> **Excerpt provided**:
□ □ □ □ □ □ □
Jim Jewett wrote:
On 11/22/07, Neil Toronto ntoronto@cs.byu.edu wrote:
... What if a frame could maintain an array of pointers right into a dictionary's entry table?
The dict notifies its observers on delitem, pop, popitem, resize and clear. Nothing else is necessary - nothing else will change the address of or invalidate an entry.
I think this isn't quite true, because of DUMMY entries.
Insert key1. Insert key2 that wants the same slot. Register an observer that cares about key2 but not key1.
Delete key1. The key1 entry is replaced with DUMMY, but the entry for key2 is not affected.
Look up key2 (by some other code which hasn't already taken this shortcut) and the lookdict function (as a side effect) moves key2 to the better location that key1 no longer occupies. As described, I think this breaks your cache.
Good grief old chap, you freaked me out.
Turns out it all still works. Whether the lookdict functions used to move entries around I don't know, but now it doesn't. It's probably because deletions are so rare compared to other operations that it's not worth the extra logic in those tight little loops.
Mind if I keep rambling, just to make sure I've got it right? :)
It's the dummy entries that make lookup work at all. The lookdict functions use them as flags so that it knows to keep skipping around the table looking for an open entry or an entry with the right key. It's basically: "If ep->me_key != key or ep->me_key == dummy, I need to keep trying different ep's. If I reach an empty ep, return the first dummy I found or that ep if I didn't find one. If I reach an ep with the right key, return that."
□ □ □ □ □ □ □
> **Information supplied**:
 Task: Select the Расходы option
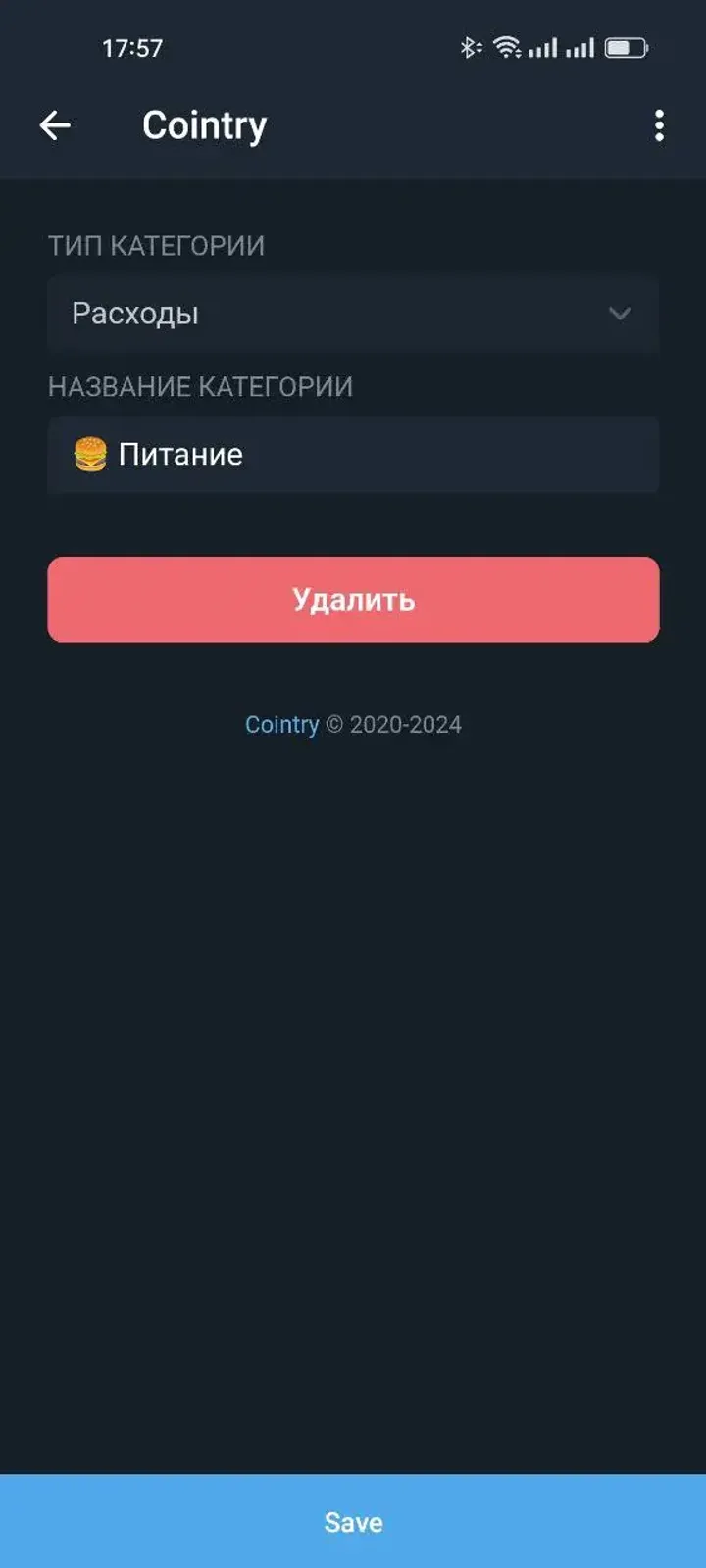[136, 314]
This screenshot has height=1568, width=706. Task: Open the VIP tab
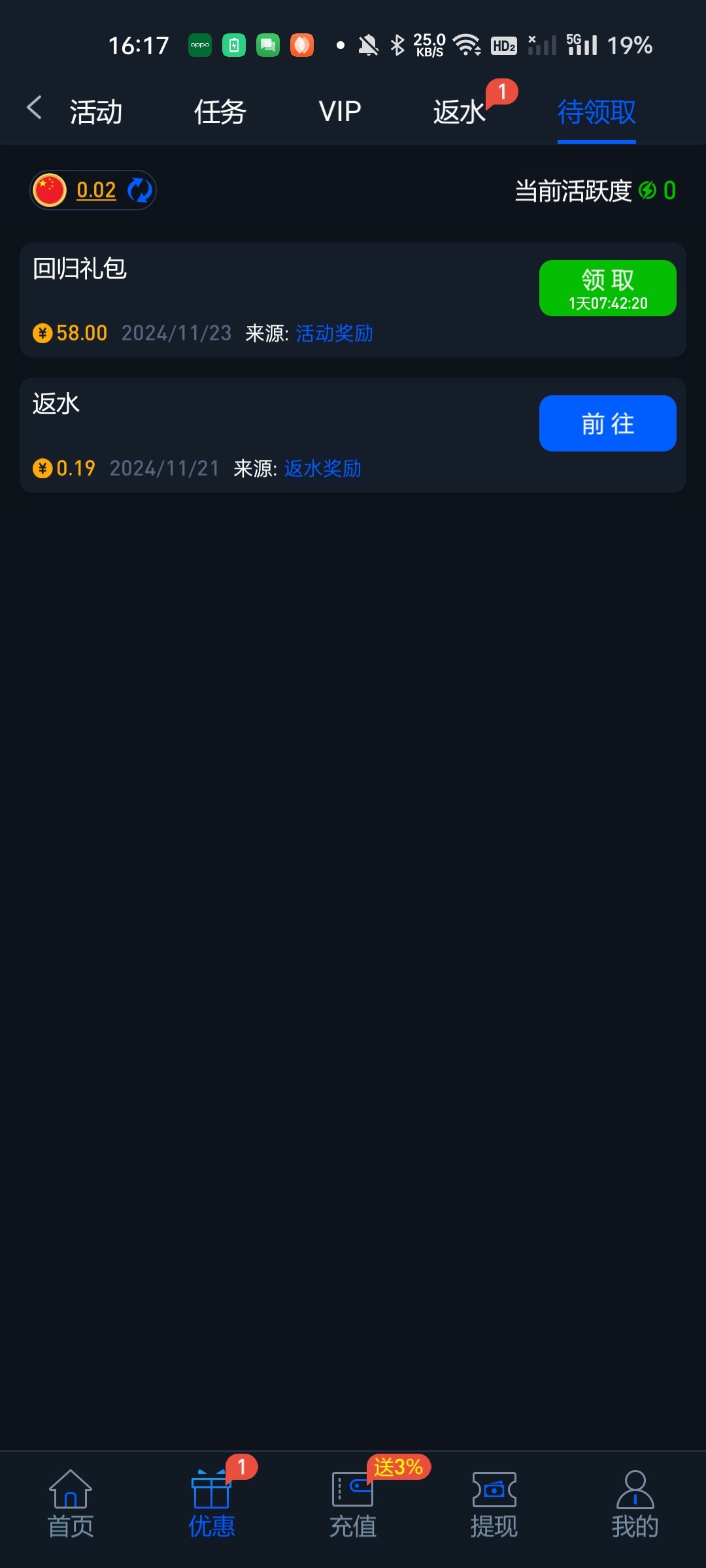tap(340, 112)
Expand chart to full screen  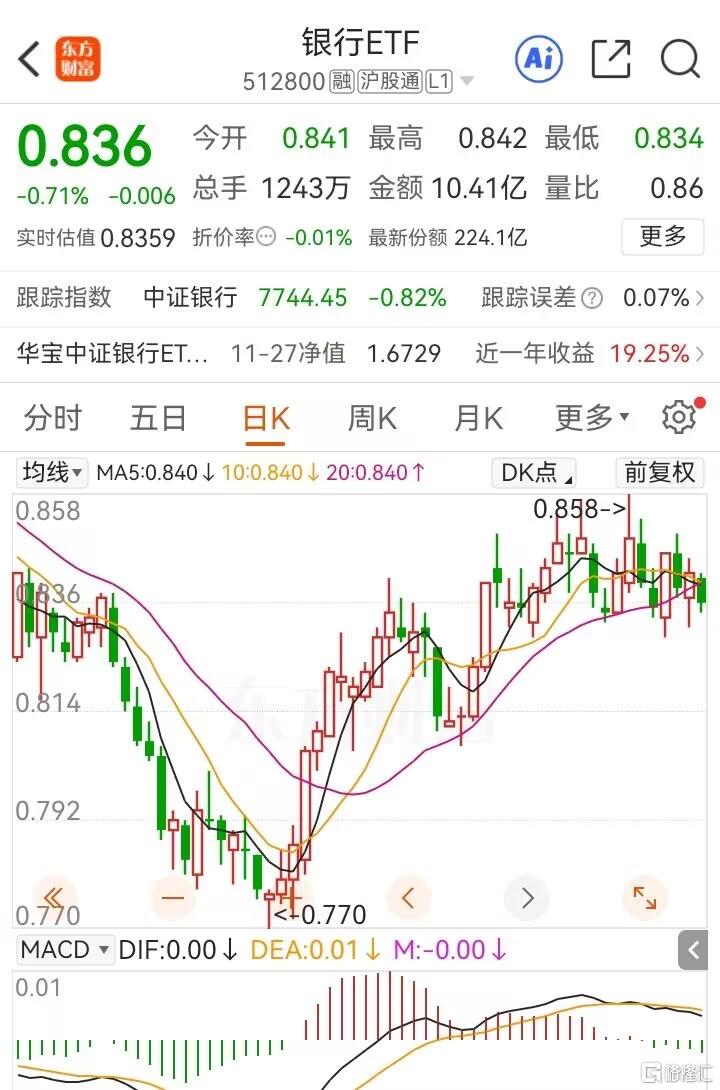[x=645, y=897]
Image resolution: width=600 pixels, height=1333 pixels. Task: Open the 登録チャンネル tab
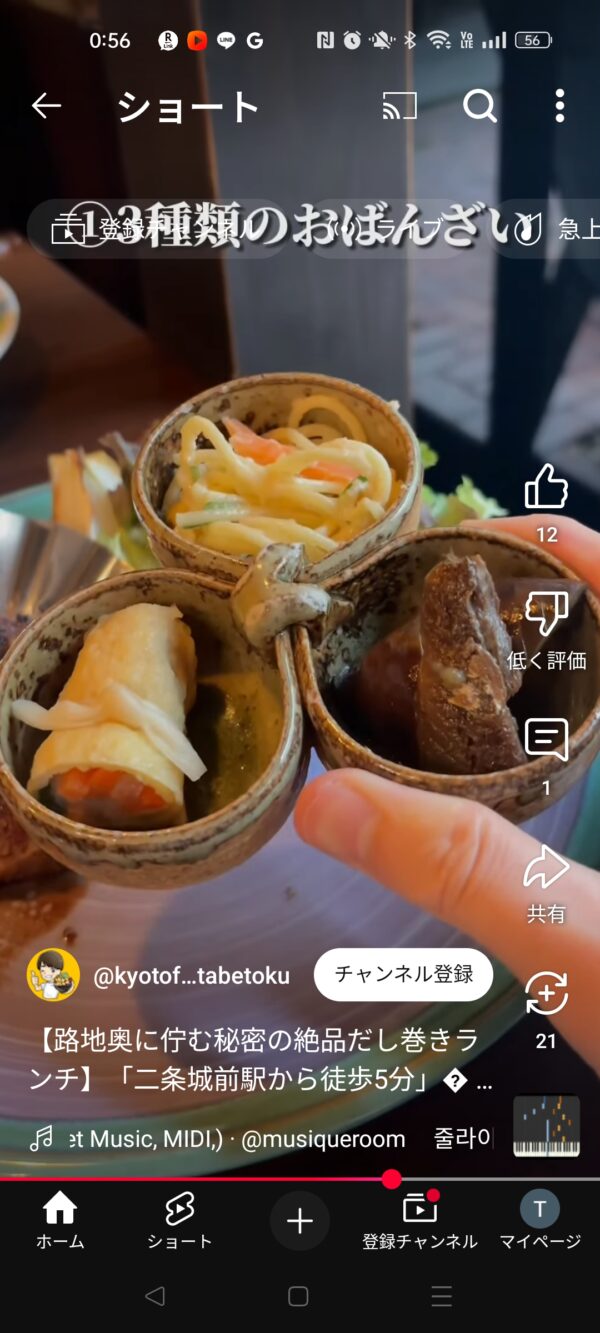pos(420,1220)
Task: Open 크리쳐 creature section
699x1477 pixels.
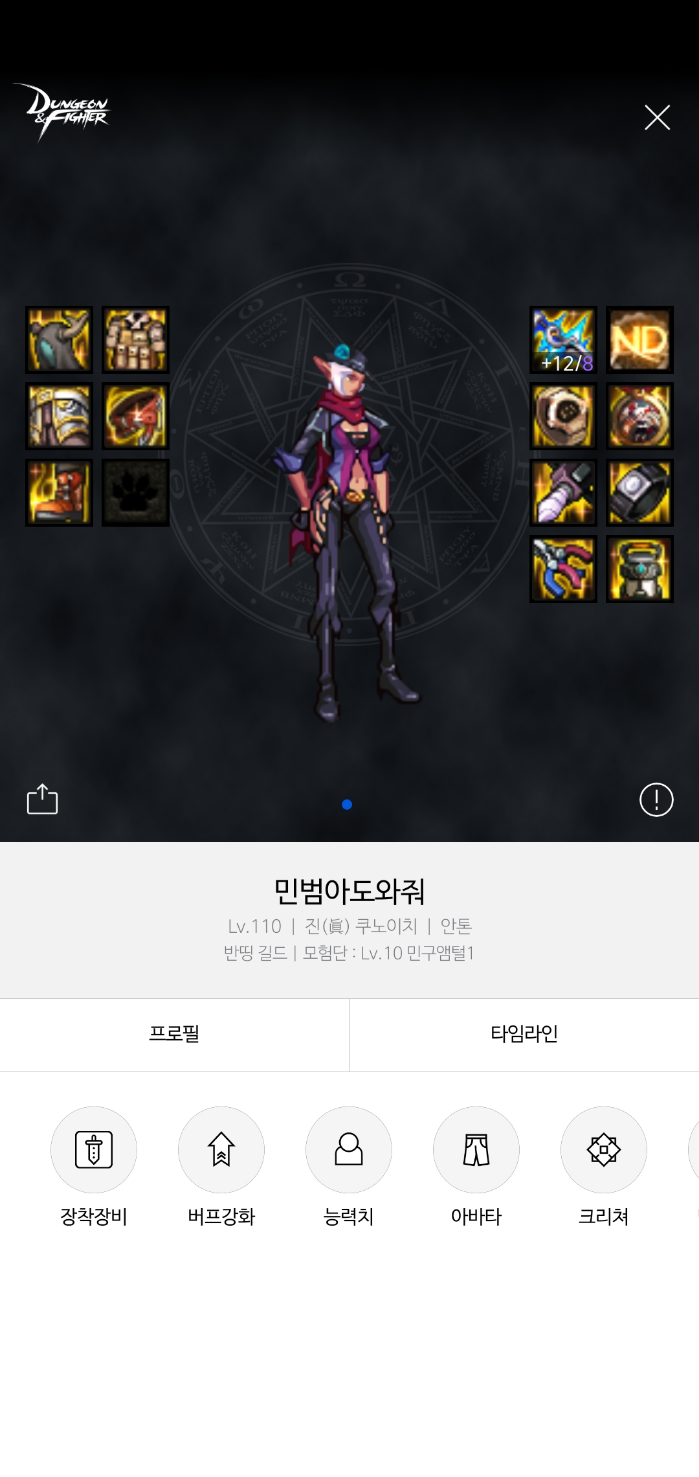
□ □ □ □ □ □ □
> **Directions**:
1. Reproduce word for word the part of the dictionary-observer thread between "Insert key1. Insert" and "is not affected.", inclusive.
2. Please quote the entries between the line holding "Image resolution: width=600" and the end of the entries, inclusive, leaving out the pictures.

> **The responses**:
1.
Insert key1. Insert key2 that wants the same slot. Register an observer that cares about key2 but not key1.
Delete key1. The key1 entry is replaced with DUMMY, but the entry for key2 is not affected.

2.
Image resolution: width=600 pixels, height=1333 pixels. Task: Open the 登録チャンネル tab
pos(420,1220)
Task: Open 크리쳐 creature section
699x1477 pixels.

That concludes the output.